Entries supplied below:
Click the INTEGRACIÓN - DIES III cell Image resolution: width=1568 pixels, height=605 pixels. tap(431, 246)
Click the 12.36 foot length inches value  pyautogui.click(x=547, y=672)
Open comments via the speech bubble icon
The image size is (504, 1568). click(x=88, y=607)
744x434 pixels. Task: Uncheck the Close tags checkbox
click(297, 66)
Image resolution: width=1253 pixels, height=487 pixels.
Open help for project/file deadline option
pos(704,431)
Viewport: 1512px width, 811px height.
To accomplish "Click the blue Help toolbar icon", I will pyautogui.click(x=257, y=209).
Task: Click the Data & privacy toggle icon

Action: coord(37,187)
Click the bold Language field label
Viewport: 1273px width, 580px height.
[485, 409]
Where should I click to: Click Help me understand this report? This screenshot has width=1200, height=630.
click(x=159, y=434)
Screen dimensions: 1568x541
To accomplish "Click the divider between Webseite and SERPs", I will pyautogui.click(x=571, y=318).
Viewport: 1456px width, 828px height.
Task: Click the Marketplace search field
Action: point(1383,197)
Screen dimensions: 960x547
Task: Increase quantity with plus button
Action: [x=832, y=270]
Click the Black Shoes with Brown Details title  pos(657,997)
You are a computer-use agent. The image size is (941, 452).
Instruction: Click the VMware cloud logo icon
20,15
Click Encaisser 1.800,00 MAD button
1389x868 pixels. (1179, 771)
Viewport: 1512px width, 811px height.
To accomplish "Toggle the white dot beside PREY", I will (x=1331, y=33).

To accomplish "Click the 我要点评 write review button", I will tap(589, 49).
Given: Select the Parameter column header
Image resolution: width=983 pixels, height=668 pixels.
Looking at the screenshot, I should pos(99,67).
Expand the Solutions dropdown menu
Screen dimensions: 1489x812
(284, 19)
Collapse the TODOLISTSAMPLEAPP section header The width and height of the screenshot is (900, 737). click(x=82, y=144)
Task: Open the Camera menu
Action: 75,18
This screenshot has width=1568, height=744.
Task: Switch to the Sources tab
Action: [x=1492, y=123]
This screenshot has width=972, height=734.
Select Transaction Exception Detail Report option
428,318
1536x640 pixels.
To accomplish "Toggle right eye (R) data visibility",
End of Entries supplied.
- Exercise -
With the line containing "Image resolution: width=1253" as the first and the last line above as the final one, copy those lines exactly and no others.

- Reply -
Image resolution: width=1253 pixels, height=487 pixels.
Open help for project/file deadline option
pos(704,431)
Viewport: 1512px width, 811px height.
To accomplish "Click the blue Help toolbar icon", I will pyautogui.click(x=257, y=209).
Task: Click the Data & privacy toggle icon

Action: coord(37,187)
Click the bold Language field label
Viewport: 1273px width, 580px height.
[485, 409]
Where should I click to: Click Help me understand this report? This screenshot has width=1200, height=630.
click(x=159, y=434)
Screen dimensions: 1568x541
To accomplish "Click the divider between Webseite and SERPs", I will pyautogui.click(x=571, y=318).
Viewport: 1456px width, 828px height.
Task: Click the Marketplace search field
Action: point(1383,197)
Screen dimensions: 960x547
Task: Increase quantity with plus button
Action: [x=832, y=270]
Click the Black Shoes with Brown Details title  pos(657,997)
You are a computer-use agent. The image size is (941, 452).
Instruction: Click the VMware cloud logo icon
20,15
Click Encaisser 1.800,00 MAD button
1389x868 pixels. (1179, 771)
Viewport: 1512px width, 811px height.
To accomplish "Toggle the white dot beside PREY", I will (x=1331, y=33).

To accomplish "Click the 我要点评 write review button", I will tap(589, 49).
Given: Select the Parameter column header
Image resolution: width=983 pixels, height=668 pixels.
Looking at the screenshot, I should pos(99,67).
Expand the Solutions dropdown menu
Screen dimensions: 1489x812
(284, 19)
Collapse the TODOLISTSAMPLEAPP section header The width and height of the screenshot is (900, 737). click(x=82, y=144)
Task: Open the Camera menu
Action: 75,18
This screenshot has width=1568, height=744.
Task: Switch to the Sources tab
Action: [x=1492, y=123]
This screenshot has width=972, height=734.
Select Transaction Exception Detail Report option
428,318
1536x640 pixels.
To accomplish "Toggle right eye (R) data visibility",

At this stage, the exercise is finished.